Thoughout the fall, and leading up to our Thanksgiving trip to Florida, where I would see my mom, stepdad and my grandfather, I kept hearing health updates about my grandfather. In addition to perpetual headaches and constant nausea, my grandfather has emphysema. After a recent trip to the doctor, my mom was informed that this, or something else respiratory-related would be the cause of his death. It would probably not be soon, but it could be. It could be six months or more. The doctor told her that her father has a very strong heart, and that is why he has lived past his 93rd birthday. My grandmother was one of six sisters, and of the sisters and their spouses, my grandfather is the only one left.
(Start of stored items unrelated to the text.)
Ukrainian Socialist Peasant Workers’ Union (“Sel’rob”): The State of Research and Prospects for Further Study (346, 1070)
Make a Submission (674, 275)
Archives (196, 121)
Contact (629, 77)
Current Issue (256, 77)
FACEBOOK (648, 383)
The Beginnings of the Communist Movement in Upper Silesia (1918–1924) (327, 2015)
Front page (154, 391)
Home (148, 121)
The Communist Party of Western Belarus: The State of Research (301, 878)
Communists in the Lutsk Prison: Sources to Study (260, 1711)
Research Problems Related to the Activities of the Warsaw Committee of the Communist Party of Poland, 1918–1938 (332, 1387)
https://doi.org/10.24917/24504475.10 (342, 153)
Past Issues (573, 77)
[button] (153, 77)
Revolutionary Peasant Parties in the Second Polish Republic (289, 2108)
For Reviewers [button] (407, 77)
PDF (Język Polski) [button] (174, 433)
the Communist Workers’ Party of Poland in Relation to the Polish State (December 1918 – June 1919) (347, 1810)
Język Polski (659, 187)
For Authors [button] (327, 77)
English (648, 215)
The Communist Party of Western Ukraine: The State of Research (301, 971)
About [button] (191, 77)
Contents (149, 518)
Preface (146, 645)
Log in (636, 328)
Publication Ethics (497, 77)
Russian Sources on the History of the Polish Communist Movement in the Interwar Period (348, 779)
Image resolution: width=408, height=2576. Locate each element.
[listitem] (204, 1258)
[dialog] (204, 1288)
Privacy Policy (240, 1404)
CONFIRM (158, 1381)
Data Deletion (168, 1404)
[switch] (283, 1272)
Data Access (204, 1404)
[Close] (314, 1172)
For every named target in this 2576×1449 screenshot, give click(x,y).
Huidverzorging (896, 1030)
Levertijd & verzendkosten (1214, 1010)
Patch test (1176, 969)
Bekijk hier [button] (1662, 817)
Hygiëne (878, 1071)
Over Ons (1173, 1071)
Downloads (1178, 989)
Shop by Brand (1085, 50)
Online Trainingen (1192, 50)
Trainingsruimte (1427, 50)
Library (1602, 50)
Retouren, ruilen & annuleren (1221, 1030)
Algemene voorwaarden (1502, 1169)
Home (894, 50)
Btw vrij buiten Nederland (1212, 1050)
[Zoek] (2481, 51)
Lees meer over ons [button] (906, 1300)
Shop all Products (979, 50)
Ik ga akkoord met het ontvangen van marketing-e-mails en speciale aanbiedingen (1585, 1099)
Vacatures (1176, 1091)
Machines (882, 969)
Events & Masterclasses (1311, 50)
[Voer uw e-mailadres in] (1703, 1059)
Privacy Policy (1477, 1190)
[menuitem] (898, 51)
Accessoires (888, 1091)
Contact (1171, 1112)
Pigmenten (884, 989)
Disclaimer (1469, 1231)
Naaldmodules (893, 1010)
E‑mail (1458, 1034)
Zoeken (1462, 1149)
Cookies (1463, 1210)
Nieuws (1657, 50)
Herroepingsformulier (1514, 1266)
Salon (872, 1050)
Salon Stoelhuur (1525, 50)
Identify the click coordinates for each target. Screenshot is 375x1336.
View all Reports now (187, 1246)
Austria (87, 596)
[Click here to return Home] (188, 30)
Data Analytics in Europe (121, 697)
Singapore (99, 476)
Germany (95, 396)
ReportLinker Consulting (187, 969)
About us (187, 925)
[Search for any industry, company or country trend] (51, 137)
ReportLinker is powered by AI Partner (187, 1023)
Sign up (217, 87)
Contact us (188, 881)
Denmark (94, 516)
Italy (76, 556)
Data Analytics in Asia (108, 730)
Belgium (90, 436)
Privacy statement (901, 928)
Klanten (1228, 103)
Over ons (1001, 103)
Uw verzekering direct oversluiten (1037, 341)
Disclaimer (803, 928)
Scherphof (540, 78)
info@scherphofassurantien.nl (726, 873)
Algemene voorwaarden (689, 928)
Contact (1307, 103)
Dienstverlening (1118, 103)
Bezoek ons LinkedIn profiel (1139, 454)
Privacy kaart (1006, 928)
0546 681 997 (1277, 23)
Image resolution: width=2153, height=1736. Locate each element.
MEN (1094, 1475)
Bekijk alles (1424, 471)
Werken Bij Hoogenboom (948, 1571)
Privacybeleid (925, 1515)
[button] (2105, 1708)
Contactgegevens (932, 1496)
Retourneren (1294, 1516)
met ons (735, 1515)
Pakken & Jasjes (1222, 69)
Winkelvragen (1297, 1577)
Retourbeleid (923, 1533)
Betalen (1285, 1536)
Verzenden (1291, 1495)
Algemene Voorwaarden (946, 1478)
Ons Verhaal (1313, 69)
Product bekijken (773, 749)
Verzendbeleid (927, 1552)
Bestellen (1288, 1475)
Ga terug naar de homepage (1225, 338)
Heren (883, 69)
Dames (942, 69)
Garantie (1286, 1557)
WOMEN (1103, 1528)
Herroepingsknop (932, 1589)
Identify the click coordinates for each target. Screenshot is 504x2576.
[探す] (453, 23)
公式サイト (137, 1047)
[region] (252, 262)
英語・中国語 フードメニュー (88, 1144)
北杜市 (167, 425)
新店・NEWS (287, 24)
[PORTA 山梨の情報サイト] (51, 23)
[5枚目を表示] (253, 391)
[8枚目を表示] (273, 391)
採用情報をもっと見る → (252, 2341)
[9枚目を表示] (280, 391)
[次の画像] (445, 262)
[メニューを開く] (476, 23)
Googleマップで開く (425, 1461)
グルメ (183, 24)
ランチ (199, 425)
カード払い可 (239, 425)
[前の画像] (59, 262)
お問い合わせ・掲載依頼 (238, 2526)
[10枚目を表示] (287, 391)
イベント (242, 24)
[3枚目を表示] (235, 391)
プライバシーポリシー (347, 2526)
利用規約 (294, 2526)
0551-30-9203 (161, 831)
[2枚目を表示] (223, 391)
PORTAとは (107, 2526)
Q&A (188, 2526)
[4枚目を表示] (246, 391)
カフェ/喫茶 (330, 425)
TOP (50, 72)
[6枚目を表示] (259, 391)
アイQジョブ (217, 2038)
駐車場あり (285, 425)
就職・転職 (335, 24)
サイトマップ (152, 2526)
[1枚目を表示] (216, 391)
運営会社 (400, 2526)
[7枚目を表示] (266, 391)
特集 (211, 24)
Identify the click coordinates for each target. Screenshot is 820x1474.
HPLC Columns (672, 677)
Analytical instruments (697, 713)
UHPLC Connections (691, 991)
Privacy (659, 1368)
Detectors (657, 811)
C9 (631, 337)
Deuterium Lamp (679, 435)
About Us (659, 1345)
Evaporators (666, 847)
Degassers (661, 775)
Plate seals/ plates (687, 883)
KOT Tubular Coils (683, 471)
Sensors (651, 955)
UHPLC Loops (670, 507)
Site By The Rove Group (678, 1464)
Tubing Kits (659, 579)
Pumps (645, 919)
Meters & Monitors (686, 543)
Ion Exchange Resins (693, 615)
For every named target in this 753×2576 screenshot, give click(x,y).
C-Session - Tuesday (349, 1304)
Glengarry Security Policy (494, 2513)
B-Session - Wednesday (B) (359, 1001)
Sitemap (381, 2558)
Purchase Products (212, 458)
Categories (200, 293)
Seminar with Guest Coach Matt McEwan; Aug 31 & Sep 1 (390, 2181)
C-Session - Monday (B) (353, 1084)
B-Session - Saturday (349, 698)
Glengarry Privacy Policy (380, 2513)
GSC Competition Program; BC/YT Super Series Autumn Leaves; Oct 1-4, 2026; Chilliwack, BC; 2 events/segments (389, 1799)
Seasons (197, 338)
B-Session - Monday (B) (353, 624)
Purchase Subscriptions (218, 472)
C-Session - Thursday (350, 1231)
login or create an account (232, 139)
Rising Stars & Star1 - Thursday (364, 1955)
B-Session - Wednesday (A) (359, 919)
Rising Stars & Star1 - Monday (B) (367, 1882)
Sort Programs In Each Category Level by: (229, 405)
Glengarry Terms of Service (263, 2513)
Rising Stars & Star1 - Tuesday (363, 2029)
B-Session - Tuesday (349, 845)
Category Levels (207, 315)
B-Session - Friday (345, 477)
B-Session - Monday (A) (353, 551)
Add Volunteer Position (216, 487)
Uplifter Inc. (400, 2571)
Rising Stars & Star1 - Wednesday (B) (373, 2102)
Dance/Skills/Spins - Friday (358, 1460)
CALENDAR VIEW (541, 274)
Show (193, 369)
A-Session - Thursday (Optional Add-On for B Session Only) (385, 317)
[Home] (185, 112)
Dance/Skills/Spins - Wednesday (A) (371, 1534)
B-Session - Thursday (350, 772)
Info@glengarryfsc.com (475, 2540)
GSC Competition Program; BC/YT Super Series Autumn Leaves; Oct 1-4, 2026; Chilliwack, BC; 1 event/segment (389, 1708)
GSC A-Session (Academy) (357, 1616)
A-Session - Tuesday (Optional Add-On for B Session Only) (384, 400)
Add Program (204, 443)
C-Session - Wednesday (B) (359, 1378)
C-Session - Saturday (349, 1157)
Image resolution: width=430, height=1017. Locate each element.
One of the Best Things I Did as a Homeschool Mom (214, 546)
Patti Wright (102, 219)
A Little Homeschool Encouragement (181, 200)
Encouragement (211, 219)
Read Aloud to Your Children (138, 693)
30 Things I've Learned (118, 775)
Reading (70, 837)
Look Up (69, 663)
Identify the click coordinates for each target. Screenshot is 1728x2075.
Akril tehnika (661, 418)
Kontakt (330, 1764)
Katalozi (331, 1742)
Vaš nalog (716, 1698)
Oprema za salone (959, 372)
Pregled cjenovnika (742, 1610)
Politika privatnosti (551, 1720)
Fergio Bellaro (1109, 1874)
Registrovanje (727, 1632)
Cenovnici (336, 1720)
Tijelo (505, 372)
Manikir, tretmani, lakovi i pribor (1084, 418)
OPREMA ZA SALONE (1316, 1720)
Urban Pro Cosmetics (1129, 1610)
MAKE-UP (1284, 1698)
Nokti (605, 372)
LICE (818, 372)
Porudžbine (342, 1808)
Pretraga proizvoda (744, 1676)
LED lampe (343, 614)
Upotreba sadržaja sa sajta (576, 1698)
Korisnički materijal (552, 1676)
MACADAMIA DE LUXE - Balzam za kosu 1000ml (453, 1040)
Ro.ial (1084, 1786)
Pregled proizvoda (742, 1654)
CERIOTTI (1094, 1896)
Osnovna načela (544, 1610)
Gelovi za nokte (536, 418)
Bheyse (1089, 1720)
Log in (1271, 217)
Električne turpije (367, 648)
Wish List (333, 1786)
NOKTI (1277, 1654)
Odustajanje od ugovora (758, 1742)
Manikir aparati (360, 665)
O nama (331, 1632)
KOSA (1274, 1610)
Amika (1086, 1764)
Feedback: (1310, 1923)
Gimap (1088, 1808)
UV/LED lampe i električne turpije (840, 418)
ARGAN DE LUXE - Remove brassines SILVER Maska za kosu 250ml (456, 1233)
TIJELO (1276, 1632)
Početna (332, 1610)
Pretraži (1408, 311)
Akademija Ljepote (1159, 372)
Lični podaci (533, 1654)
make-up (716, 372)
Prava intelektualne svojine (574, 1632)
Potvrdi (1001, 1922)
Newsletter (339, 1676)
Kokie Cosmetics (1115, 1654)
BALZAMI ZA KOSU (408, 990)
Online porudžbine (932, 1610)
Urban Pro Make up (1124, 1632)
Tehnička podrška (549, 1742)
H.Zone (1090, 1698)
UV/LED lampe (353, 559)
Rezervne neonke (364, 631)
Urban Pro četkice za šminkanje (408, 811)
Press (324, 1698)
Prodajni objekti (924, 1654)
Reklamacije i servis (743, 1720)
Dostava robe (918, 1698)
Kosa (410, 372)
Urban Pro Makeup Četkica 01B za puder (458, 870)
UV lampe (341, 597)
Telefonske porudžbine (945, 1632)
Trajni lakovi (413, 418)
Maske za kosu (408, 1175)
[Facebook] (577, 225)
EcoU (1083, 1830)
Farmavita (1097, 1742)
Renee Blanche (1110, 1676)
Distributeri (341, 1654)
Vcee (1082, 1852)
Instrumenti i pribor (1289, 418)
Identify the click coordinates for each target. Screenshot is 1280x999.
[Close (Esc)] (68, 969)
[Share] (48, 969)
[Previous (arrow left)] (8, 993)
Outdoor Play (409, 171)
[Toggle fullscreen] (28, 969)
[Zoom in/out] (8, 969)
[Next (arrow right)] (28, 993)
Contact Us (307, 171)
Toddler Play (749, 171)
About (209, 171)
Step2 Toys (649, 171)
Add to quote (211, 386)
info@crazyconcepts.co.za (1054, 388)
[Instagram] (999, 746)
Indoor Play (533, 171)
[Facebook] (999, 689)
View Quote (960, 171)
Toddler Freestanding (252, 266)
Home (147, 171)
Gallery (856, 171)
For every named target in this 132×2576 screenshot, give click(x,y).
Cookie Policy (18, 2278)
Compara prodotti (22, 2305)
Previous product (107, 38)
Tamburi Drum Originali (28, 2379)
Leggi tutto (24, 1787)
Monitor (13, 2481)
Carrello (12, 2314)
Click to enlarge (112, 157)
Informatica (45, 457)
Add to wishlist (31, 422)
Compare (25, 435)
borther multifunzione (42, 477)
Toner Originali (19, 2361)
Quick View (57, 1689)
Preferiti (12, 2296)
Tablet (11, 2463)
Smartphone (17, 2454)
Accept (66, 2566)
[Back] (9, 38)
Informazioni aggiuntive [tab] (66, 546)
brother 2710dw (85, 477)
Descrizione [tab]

I was glad that we would get the chance to visit with Nat on the Thanksgiving holiday because it would give me the opportunity to say good-bye. 18 years ago I said goodbye to his wife, my grandmother, as I left to go back to school. She passed away during my 14-hour drive back to college. My last conversation with her, one more comment about my needing a haircut, included a goodbye that was truly a goodbye. I prepared myself for a similar experience again.
About 2 weeks ago my grandfather need to leave his apartment in an assisted living community due to his continually falling down. After about a week in the hospital, my mom checked him into a nursing home. He could no longer walk. He could no longer feed himself. He needed help.
I thought I was prepared for seeing him, but I wasn’t. The first night we arrived in Florida, we stopped by the nursing home. He was sleeping in his room. He looked very old. His skin looked like parchment stretched across his skull and he was lying very still. I wasn’t even sure that he was still alive. He had also lost a lot of weight. The only way to describe him was that he looked old.
We came back the next day to visit with him and he was awake and in therapy. Over the next several days, we saw him at least once per day. His degrees of lucidness changed drastically. He always seemed to know us, including the kids, but at times his words, which were slow in coming, just didn’t make any sense.
He was rushed to the hospital the day before Thanksgiving because the nursing home staff was concerned about the tremors and twitches of his arms and head. They had gotten progressively worse during the day. The ER doctor found no medical cause for these, but admitted him to the hospital due to dehydration. We visited him in his hospital room after Thanksgiving dinner and took our traditional family picture. We gathered around his hospital bed and told jokes and had a good time. This was the best he was during our entire trip.
I have not posted the picture because it is too heartbreaking. We are all smiling and Nat is doing his best to smile, but it just doesn’t come across in the photo.
We visited him again when he came back to the nursing home and it was pretty disturbing. He seemed very out of it. The kids did not seem to understand completely what was going on, although, based on his quietness and somber attitude, I’m pretty sure that Peter, like the rest of us, understood that Nat would die in this place. Maybe not soon, but it was coming.
I said my last goodbye to a man who answered to my grandfather’s name, but he was not my Grandpa Nat. He was a very old man in a wheelchair who had trouble speaking and even more trouble understanding what was going on around him. I am waiting for the phone call that could come anytime telling me that this man who replaced my grandfather has followed my grandmother and moved on.